**Problem**
Line by line, repeat the data below exactly, beginning at the first line and ending at the line with "You are a computer-use agent. Viewport: 470px". Omit pictures.

[Dataset entries]
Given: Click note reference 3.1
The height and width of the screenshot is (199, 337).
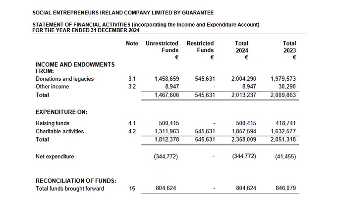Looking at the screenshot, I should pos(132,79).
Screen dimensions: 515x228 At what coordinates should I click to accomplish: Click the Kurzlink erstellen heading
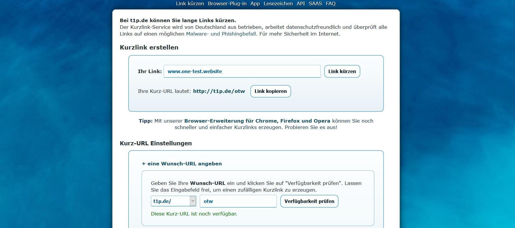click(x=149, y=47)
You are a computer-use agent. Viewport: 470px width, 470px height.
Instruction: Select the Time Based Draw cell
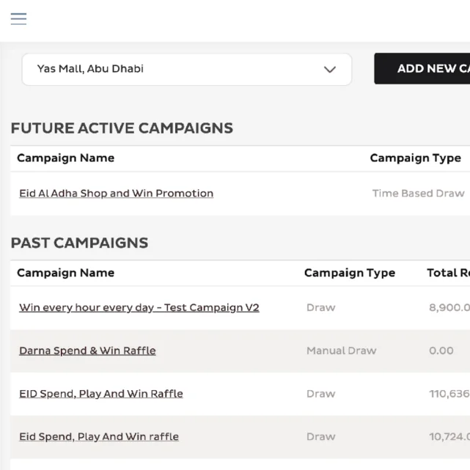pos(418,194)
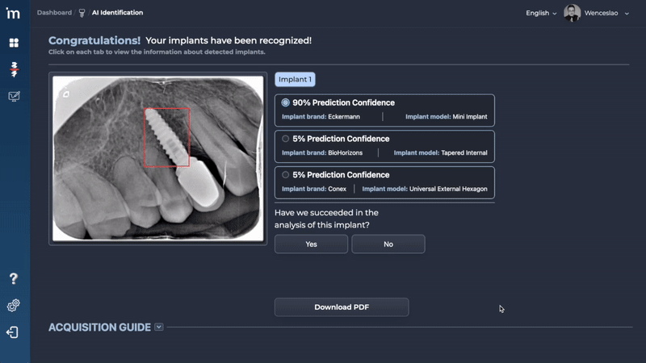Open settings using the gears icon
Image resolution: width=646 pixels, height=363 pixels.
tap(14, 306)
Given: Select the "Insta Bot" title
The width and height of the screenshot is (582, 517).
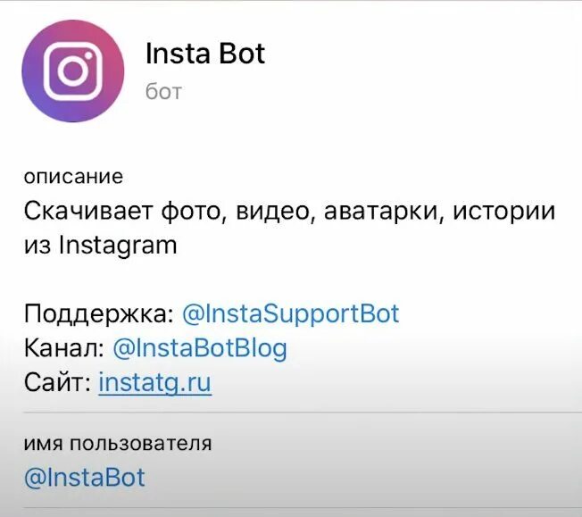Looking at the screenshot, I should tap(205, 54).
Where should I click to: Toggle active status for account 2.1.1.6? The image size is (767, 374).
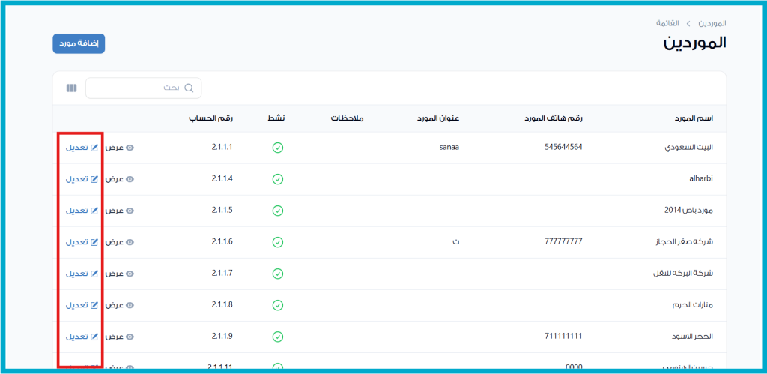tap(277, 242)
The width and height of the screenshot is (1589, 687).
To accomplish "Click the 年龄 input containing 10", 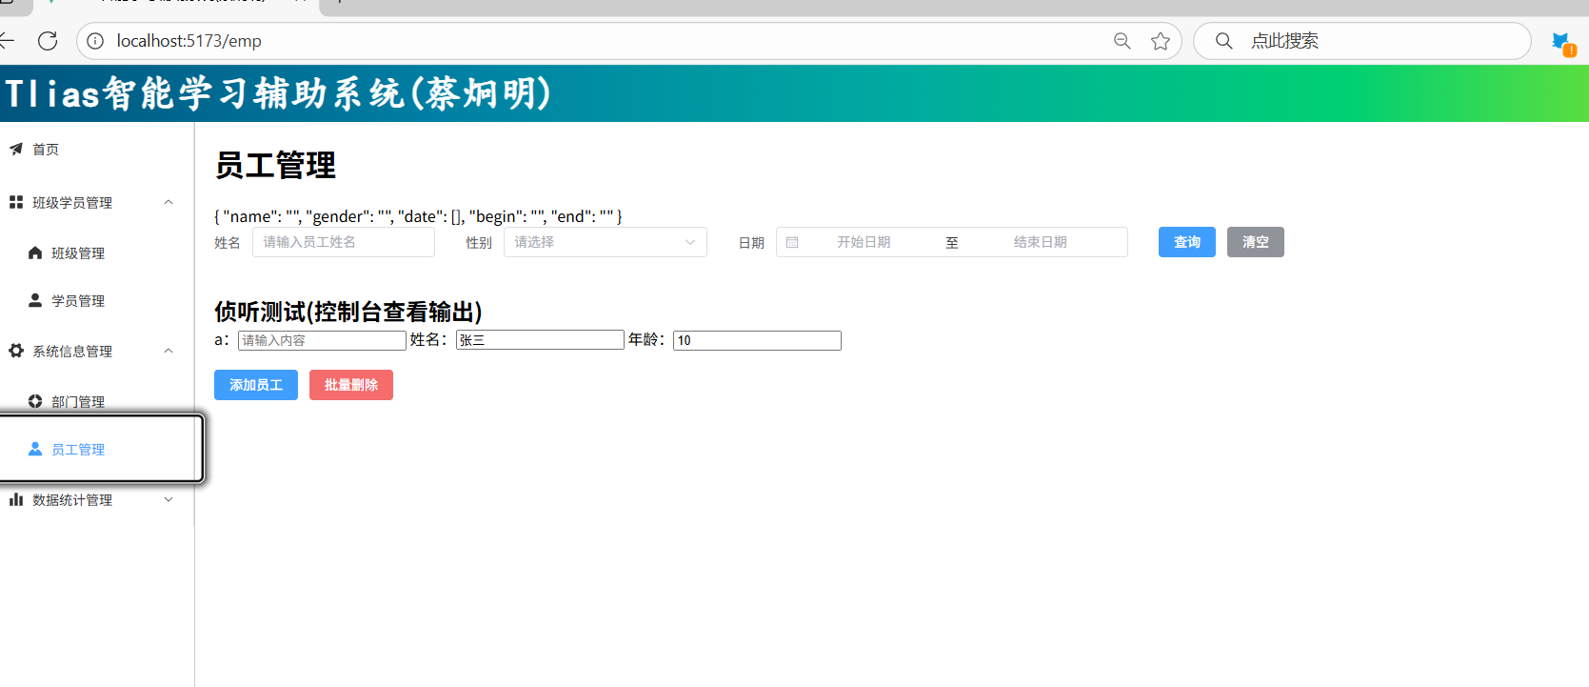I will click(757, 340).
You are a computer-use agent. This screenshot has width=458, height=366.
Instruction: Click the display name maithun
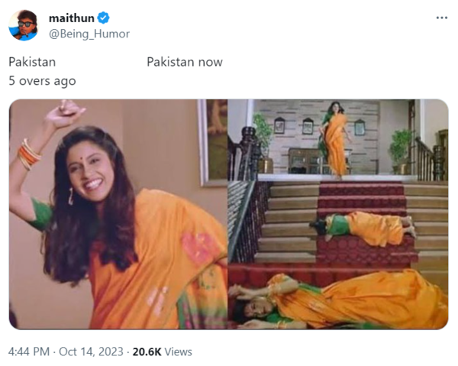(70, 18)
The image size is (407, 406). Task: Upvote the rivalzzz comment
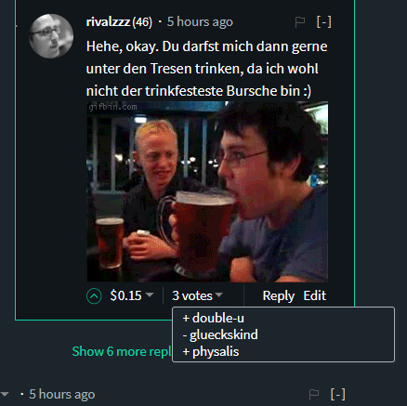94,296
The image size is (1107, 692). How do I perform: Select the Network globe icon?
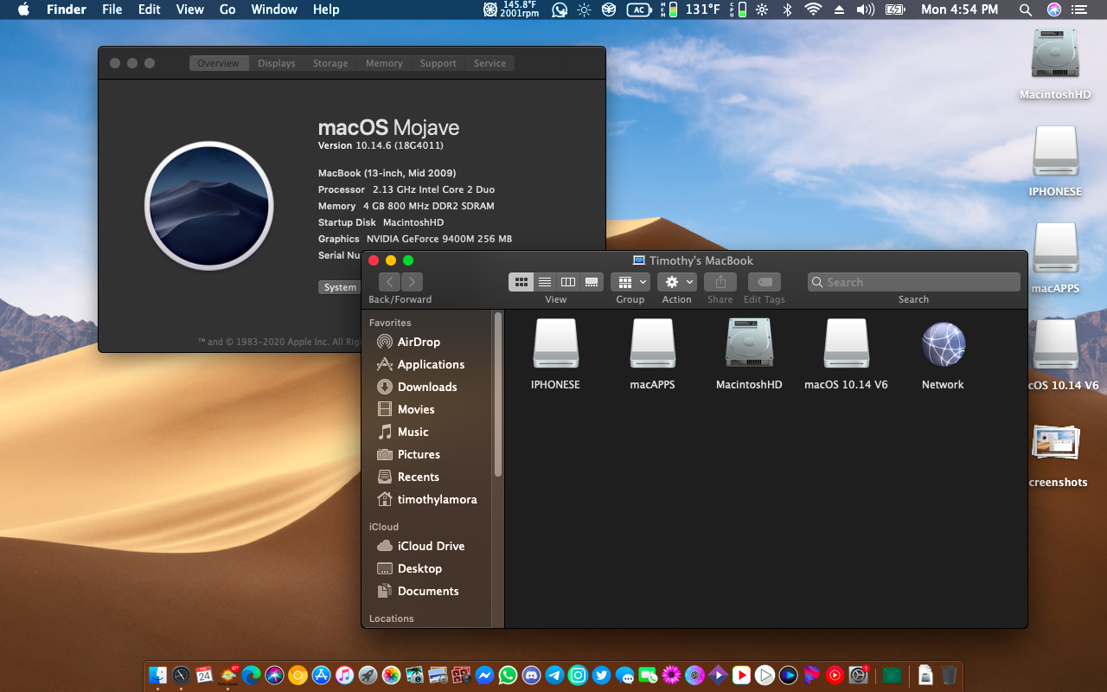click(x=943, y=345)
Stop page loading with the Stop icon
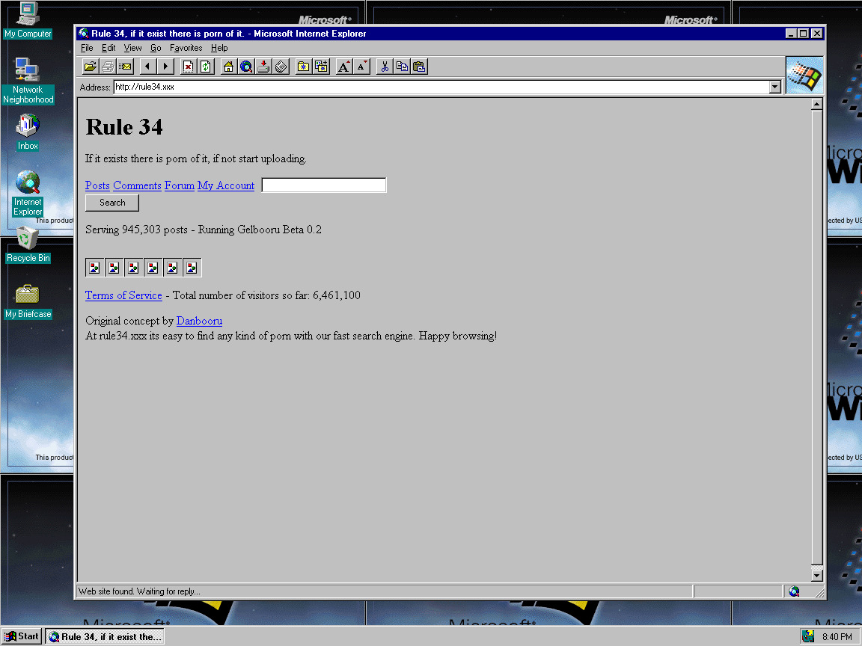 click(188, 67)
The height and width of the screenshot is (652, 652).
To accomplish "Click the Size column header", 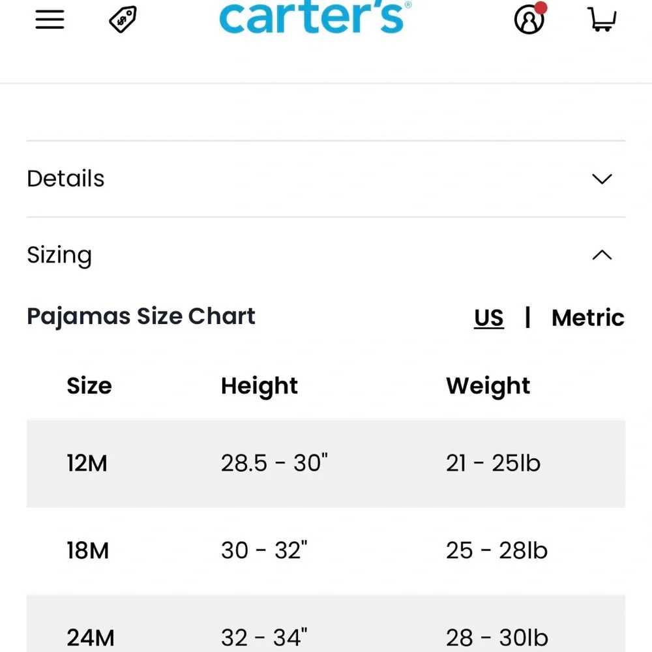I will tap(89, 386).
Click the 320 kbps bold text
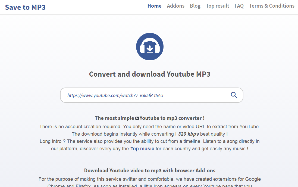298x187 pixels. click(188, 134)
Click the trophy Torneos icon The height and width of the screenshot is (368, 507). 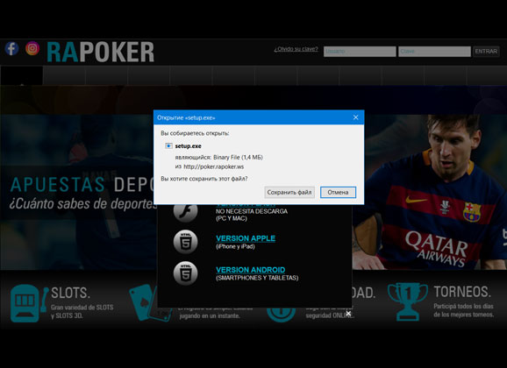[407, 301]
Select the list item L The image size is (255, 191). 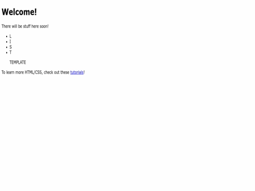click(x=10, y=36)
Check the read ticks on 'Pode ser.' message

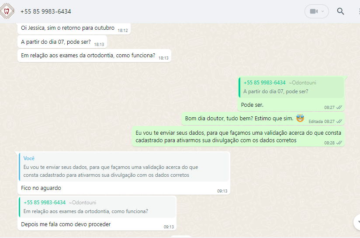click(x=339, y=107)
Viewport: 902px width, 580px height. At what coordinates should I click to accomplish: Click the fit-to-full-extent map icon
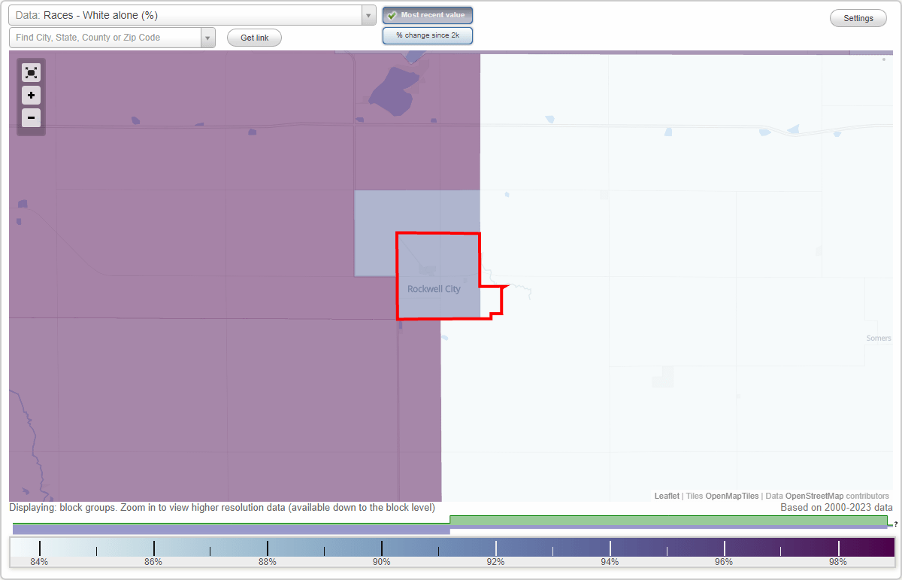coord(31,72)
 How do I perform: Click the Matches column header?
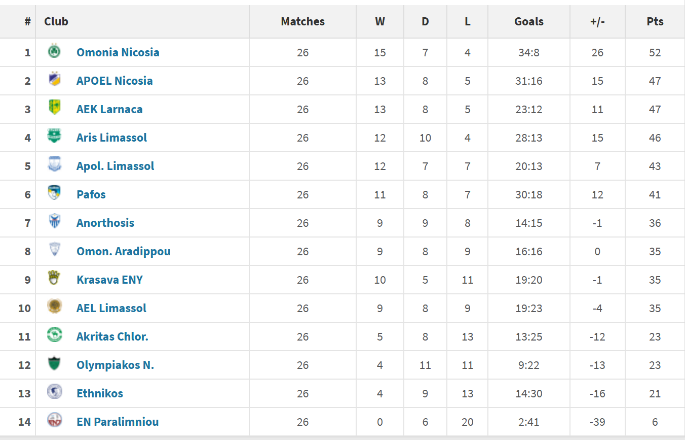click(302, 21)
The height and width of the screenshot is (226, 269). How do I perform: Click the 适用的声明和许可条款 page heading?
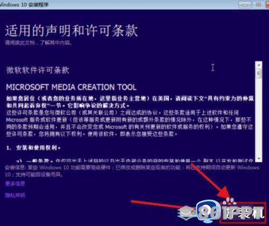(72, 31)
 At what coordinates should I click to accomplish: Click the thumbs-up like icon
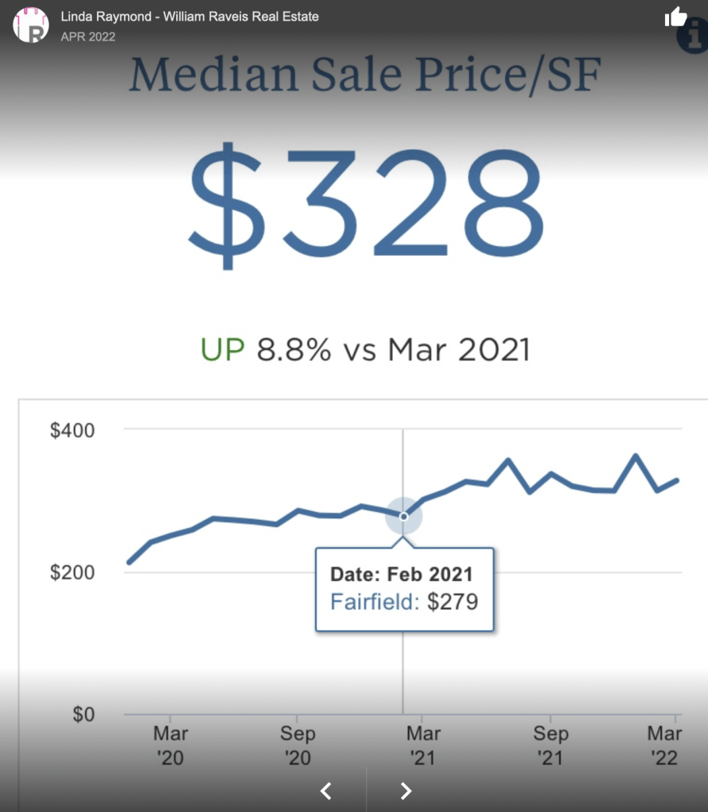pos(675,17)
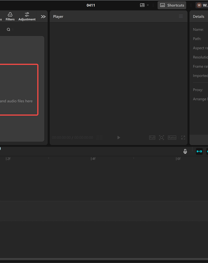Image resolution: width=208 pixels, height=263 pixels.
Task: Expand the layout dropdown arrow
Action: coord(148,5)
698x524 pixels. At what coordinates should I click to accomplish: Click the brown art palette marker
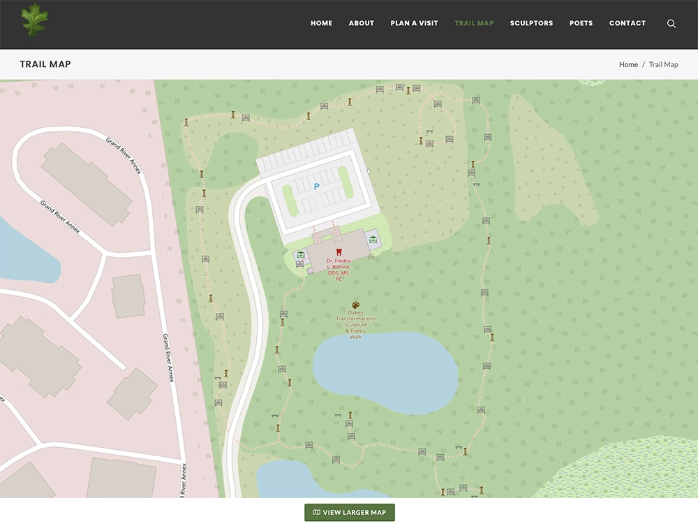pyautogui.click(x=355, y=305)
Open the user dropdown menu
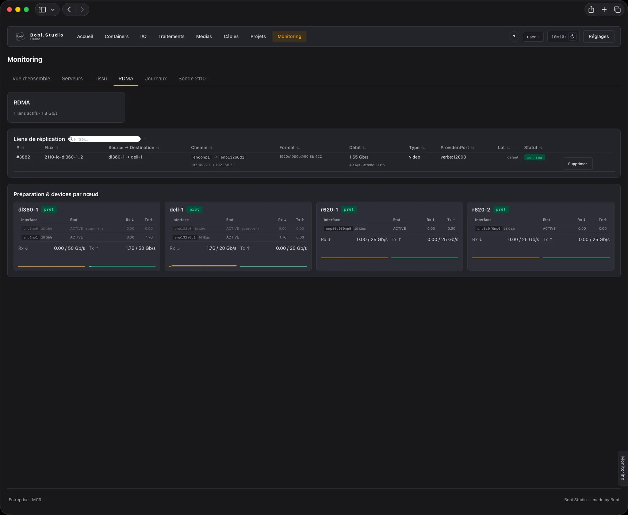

**Solution to this exercise**
Given: Click note reference 3.1
The height and width of the screenshot is (199, 337).
Looking at the screenshot, I should pos(132,79).
Screen dimensions: 515x228 At what coordinates should I click to accomplish: Click the Kurzlink erstellen heading
click(x=149, y=47)
You are a computer-use agent. Viewport: 470px width, 470px height.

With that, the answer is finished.